Last night, I met with my writing group again and I attempted my story one more time.  I wrote for ten minutes without that rage.  I simply said what happened.  And what showed up on that page was the story I wanted to tell: Once upon a time there was a young  woman.  She worked for a man.  She struggled with the work. She left the man.  The end.  It was clean, and it was powerful.  It landed entirely differently than that first piece with my audience.  It offered so much broader a picture, so much more detail for my readers to play with.  

There will be many more weeks, months, even years of yelling in the basement. What  I’m sure of now, after having shared my new piece with my group, that after the yelling, the story will come.  


Comments

Ha! Dan, this particular story was not about THAT particular man… but you can be he will feature prominently in the memoir. ;) And if I ever decide to make the book into a film, well, I will be calling you to consult with… and perhaps offer you a role as “Bewildered Employee Number Three”. ;)







Amber Cadenas March 1th, 2013 11:38

Oh girl. You are so speaking to me right now, in your own words. I have enjoyed getting to know your writer voice through your posts here, and I always love how it is distinctly yours - humorous, gritty, self-effacing in the most enduring sort of way that one relates to. I, too, am trying to “crank” out a book for the first time this year, and so far, it sounds like you’re way ahead of me. I love, really love, how you describe the writing process - how it aligns with the pace of our lives, whether we like it or not; how the words find their own path and it’s not always in front of the laptop or on pen and paper; how we have to be willing to throw out that first pancake. It sounds like you’re learning some very writerly stuff already, and I look forward to seeing more emerge, friend.


Binky Bergsman March 1th, 2013 05:32

It sounds like you are painting with words.You want to jump right in and paint but in reality you have to do thumbnails, sketches, value studies and an underpainting before you wet the brush.No one ever sees those.


Lexie T March 1th, 2013 04:09

Writing groups. They really rip your heart out, don’t they? The trick is figuring out how to shove it back in, hoping it fits a little bit better now. Oh, but the bruising! I’m trying to get back on track from my own heart-ripping. It is hard not to get demoralized. Gotta get back to the pen and paper.


John Cannon March 1th, 2013 02:53

Lo - I am honored you have heard me yelling in my basement. You are, I believe, now a phoenix:according to Dan the webs-ter…….In mythology, a phoenix is an immortal bird that, when it dies, bursts into flames and is reborn from its own ashes. “To rise from the ashes of the phoenix” means to make a miraculous comeback….- John



Mary Purdy March 1th, 2013 02:40

awesome lauren! All in all- it was ALL totally worthwhile. That stuff needed to come out, even if it was to show you what you really needed to do. Proud to be part of the process. You are rockin’ it.

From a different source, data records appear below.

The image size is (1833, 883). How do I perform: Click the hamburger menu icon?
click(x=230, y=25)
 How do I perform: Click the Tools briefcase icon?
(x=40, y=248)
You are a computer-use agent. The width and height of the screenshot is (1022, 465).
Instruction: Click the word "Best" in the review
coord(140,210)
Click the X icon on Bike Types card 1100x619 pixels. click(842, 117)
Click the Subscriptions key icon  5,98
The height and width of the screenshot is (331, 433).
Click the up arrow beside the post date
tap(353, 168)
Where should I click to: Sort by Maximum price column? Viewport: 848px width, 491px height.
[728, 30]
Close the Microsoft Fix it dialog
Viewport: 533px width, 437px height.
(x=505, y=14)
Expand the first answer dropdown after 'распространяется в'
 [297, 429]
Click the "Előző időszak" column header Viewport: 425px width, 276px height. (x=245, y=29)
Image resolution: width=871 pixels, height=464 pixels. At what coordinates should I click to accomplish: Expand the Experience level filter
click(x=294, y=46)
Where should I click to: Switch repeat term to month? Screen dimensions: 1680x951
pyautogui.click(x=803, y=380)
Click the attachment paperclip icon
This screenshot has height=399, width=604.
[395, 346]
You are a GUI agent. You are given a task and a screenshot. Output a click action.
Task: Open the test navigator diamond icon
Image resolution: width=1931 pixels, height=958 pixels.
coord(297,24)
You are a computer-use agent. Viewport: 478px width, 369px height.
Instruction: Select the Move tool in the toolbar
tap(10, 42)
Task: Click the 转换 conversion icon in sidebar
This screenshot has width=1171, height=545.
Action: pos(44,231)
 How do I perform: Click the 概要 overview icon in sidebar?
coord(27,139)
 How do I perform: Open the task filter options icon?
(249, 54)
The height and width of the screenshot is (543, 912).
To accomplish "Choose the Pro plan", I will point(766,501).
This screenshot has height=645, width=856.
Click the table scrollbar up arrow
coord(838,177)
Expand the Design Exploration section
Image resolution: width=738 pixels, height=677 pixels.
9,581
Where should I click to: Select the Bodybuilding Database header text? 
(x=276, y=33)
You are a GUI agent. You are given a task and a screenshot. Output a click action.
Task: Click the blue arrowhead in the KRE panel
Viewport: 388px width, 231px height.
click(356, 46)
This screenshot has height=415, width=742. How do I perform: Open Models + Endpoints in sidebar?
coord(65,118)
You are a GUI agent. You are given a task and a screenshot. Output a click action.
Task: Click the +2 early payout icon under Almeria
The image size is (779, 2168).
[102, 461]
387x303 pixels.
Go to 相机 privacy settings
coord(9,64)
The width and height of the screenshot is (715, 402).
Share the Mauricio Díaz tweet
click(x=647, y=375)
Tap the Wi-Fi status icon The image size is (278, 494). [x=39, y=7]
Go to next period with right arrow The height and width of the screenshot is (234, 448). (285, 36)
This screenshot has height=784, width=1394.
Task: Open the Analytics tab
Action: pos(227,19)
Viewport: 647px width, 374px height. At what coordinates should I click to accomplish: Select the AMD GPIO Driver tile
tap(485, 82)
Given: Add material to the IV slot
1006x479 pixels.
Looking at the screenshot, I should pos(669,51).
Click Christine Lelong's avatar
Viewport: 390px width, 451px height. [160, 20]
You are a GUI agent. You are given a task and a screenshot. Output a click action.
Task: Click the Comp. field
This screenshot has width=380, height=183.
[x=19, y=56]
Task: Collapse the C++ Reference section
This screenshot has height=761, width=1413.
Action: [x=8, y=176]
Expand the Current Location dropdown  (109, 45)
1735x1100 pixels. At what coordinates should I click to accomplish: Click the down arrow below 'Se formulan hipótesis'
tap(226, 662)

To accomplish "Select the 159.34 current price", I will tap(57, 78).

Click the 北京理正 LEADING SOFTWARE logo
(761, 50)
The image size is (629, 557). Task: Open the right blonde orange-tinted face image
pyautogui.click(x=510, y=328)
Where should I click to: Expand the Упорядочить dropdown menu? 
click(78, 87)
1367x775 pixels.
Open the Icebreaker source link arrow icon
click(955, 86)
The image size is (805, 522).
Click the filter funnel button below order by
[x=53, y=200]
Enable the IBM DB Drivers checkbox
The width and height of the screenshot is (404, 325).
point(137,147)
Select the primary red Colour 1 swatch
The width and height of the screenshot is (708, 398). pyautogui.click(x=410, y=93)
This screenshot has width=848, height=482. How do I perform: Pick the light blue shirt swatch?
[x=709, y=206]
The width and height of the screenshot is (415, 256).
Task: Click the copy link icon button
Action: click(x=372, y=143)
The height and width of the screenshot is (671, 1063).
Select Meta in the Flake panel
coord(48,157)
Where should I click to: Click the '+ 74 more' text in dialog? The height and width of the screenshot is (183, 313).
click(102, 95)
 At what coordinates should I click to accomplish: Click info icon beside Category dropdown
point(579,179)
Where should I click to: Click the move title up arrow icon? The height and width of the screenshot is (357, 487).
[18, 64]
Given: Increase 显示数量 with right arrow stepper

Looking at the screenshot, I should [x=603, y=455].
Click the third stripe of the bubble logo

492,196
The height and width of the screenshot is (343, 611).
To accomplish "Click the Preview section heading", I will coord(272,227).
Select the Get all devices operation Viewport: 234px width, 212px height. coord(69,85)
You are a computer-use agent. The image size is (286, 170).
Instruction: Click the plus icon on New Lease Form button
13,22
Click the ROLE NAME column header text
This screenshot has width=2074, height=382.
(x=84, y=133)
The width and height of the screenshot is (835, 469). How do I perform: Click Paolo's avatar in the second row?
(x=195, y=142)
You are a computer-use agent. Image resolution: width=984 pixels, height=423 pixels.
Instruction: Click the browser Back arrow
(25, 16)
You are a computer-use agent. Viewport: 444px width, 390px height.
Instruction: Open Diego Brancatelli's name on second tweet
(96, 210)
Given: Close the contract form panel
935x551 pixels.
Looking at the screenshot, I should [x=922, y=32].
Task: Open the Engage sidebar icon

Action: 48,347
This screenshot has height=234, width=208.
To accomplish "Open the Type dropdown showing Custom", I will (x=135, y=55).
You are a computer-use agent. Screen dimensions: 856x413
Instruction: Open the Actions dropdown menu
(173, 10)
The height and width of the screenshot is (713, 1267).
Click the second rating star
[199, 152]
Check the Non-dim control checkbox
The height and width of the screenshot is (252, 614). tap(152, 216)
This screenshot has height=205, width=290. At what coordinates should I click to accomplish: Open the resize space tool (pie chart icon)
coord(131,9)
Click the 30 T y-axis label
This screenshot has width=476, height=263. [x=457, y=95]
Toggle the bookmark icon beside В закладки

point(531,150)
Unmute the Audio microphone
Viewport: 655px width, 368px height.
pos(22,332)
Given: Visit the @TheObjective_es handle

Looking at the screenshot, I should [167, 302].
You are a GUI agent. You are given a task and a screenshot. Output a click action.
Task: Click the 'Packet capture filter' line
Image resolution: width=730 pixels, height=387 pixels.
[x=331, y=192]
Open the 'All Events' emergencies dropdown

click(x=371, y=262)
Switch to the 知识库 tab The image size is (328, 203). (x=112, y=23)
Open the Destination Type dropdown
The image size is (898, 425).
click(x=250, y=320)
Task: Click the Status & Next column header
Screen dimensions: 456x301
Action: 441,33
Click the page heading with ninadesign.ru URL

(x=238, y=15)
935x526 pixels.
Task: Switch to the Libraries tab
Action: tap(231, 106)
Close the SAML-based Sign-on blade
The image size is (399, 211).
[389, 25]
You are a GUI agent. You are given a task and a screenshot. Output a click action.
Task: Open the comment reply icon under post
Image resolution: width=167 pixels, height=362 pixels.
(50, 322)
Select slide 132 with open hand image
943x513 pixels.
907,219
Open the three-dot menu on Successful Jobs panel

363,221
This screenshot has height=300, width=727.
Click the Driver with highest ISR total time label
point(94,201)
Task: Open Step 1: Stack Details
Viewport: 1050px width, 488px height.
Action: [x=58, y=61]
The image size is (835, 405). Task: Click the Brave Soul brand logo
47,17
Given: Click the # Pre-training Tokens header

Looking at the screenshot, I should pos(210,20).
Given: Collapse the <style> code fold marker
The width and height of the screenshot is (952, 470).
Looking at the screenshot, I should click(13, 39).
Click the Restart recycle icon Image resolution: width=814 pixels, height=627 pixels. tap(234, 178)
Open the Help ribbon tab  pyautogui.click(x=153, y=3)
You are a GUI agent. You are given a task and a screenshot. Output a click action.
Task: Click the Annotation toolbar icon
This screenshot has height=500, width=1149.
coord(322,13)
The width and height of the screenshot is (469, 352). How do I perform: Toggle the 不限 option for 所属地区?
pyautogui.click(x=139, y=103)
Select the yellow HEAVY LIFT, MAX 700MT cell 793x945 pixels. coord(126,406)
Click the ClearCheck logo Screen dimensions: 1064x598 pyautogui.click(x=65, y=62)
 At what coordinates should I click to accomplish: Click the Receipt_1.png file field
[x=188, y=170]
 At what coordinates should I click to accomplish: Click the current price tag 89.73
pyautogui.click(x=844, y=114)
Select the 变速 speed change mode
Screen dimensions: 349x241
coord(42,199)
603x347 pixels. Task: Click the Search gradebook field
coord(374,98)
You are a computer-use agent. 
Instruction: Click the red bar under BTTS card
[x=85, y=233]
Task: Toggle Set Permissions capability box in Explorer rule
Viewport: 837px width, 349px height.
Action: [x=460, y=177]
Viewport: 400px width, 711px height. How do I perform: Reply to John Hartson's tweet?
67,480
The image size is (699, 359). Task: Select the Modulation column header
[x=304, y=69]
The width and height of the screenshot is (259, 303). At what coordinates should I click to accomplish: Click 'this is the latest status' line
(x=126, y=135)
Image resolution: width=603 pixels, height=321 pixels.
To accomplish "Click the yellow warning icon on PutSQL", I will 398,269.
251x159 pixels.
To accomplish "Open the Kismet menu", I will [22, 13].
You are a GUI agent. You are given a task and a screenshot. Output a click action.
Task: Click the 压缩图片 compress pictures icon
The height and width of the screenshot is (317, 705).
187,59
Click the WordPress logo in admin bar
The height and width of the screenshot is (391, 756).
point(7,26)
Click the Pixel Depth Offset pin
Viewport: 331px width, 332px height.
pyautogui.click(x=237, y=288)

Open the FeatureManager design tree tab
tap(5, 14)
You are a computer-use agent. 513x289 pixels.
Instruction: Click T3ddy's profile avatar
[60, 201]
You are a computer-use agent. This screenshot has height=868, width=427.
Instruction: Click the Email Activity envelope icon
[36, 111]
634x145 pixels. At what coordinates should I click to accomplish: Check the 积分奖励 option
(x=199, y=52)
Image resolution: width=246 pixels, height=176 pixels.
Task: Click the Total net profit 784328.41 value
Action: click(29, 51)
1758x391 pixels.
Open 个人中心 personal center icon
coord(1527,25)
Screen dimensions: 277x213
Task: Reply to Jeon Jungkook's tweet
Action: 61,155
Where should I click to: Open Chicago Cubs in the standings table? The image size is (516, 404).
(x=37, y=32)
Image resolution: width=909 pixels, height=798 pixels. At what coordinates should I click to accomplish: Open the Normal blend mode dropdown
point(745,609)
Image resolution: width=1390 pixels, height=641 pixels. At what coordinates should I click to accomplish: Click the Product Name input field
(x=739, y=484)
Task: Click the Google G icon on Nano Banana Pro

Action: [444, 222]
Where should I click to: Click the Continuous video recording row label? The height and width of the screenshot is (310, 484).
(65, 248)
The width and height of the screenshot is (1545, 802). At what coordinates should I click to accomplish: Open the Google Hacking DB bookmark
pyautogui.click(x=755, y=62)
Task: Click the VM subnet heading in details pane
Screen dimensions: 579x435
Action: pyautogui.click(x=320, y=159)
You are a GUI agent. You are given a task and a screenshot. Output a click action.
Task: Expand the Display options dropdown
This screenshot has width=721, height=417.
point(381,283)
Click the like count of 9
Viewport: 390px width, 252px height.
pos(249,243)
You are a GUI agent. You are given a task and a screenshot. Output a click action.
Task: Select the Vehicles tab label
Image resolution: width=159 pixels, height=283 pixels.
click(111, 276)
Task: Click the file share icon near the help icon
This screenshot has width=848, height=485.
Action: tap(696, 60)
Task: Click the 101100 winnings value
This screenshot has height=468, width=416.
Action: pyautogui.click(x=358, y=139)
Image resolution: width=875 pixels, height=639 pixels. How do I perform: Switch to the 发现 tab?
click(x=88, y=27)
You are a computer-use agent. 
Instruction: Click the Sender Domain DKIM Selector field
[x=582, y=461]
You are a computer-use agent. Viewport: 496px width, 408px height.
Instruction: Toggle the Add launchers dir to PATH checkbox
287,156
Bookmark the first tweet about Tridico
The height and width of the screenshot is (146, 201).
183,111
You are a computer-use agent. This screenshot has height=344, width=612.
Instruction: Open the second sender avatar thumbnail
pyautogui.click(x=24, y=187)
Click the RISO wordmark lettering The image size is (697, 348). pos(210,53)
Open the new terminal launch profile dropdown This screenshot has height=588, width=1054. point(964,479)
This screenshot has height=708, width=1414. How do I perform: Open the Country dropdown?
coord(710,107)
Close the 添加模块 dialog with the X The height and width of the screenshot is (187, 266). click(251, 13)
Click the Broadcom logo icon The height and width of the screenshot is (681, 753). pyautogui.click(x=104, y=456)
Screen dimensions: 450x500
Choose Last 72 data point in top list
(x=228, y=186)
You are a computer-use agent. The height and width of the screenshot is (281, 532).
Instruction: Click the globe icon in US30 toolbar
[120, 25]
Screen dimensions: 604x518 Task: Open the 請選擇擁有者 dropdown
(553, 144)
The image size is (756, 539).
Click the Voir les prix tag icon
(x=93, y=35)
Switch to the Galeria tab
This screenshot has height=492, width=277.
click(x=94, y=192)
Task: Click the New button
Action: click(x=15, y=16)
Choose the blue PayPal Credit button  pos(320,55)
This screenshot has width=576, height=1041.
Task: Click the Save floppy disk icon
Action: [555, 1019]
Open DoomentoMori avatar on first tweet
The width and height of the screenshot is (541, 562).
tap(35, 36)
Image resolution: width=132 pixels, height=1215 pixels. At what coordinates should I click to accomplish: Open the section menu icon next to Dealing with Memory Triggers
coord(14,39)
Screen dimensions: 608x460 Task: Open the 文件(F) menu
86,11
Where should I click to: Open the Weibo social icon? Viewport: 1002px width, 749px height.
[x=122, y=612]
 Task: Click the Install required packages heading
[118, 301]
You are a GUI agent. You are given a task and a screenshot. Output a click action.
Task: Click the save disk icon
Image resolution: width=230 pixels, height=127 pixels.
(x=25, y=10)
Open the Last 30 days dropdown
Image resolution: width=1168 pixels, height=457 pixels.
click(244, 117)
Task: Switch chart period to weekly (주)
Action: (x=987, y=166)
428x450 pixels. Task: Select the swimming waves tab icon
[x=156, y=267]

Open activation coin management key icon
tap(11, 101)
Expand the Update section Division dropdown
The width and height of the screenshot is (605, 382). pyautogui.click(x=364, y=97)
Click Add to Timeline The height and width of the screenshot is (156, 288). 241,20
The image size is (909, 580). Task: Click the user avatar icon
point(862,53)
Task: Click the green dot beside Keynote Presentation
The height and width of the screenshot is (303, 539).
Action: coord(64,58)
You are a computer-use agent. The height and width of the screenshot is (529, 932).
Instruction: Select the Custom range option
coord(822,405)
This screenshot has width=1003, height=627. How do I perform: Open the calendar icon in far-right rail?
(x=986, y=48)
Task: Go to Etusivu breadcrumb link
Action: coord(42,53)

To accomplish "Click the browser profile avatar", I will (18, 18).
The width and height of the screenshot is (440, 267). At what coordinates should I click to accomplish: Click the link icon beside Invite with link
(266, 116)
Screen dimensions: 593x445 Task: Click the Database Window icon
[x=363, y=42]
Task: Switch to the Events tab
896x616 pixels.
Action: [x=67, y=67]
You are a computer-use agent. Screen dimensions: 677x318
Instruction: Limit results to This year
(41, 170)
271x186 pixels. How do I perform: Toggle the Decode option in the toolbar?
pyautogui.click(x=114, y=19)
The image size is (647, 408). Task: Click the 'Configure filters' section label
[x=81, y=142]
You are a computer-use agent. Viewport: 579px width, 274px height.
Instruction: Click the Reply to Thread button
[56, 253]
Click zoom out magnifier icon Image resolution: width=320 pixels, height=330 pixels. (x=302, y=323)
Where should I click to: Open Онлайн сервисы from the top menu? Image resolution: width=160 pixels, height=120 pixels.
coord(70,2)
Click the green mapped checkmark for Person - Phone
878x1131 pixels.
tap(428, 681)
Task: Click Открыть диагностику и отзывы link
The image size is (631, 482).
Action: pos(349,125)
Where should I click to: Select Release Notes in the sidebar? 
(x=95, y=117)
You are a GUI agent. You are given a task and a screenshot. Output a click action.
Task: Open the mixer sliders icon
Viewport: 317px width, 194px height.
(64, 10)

Mona Sterling March 1th, 2013 02:31

Dude. Love this. I experience this with my music regularly. Every new song starts with the piece of crap song before it. Sometimes the multiple pieces of crap before it. I have some amazingly bad songs written. But then I’ll take the one line, the one truth, the one ray of sunshine in the fog of dismal emo crap songs and somehow that ray of sunshine lights the way for the song that needed to be written. And, well, sometimes it doesn’t and I end up with one brilliant line in a piece of crap song.Thank you for writing about this. No, really…thank you.